Small, isolated populations may face extinction due to a combination of inbreeding depression and other threats. Effective population size ( N e ) is one comprehensive measure that allows us to evaluate the genetic status of a population, and to make management decisions regarding genetic viability. We simulated loss of genetic variation and estimated N e for two small, isolated populations of Kirikuchi charr Salvelinus leucomaenis japonicus , the endangered, southernmost local populations of the genus Salvelinus in the world, using VORTEX, an individual‐based stochastic PVA model. Approximately half of the genetic variation was lost over 200 years regardless of census population size and demographic parameters, and N e estimates were roughly 50 in each of the two populations, suggesting the possibility of inbreeding depression. The target population size of N e >500, by securing long‐term viability, is several times that of the present size of each of the populations studied, and no local habitats maintaining such a target number are considered to exist.
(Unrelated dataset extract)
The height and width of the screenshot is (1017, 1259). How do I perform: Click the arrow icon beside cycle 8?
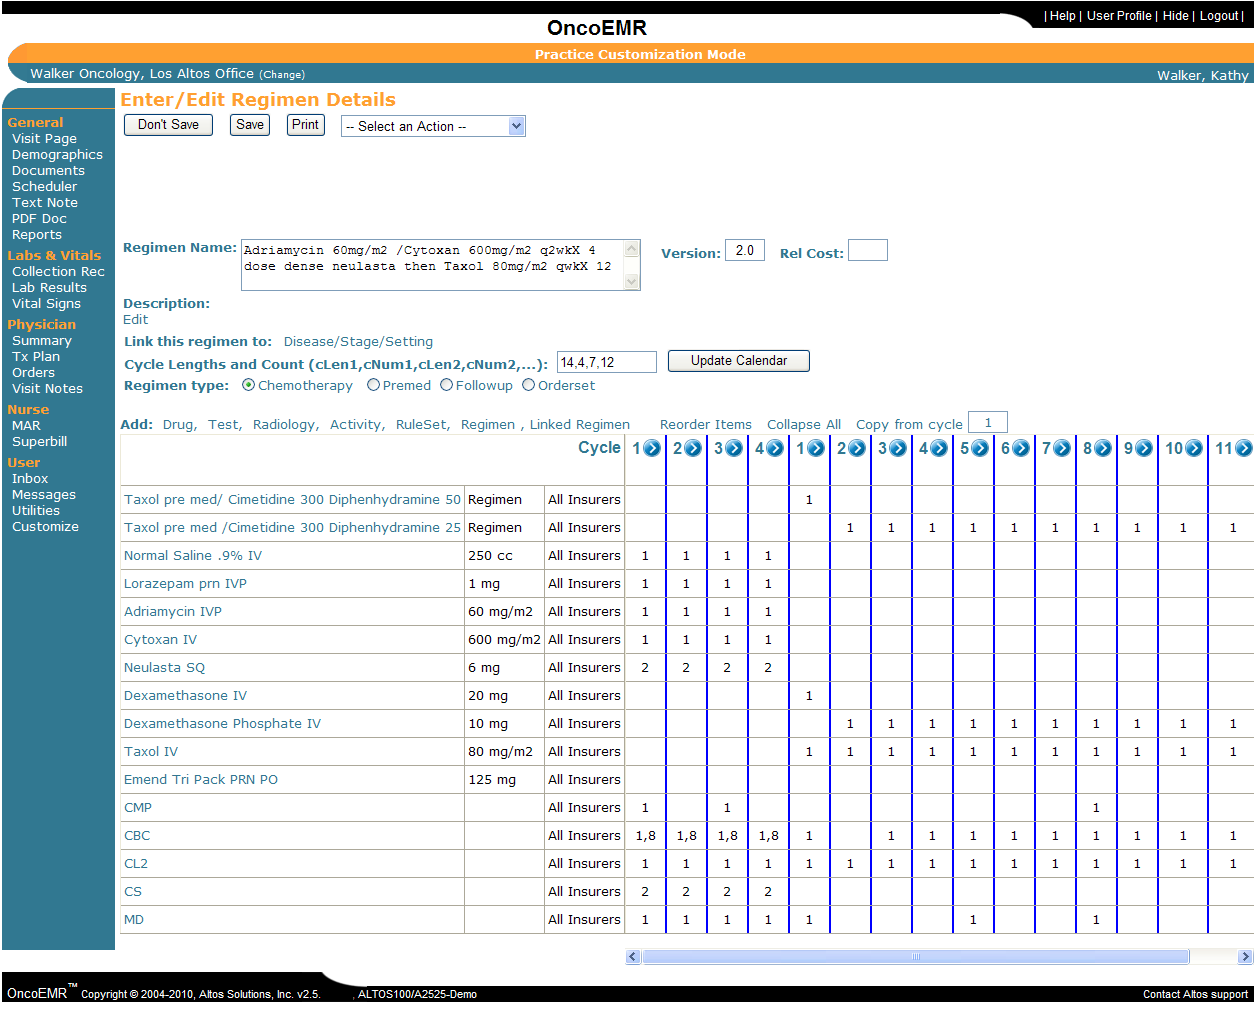1103,448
The results strongly indicate a need for recovering natural connections and potential gene flow among local populations. However, the impending threat to these populations from non‐native charr widely distributed throughout the drainage has prevented the recovery of the connections. Given the small N e of the two populations, it would be necessary to retain gene flow artificially within or across local populations. This will be true of many other salmonid populations that have been isolated or fragmented recently.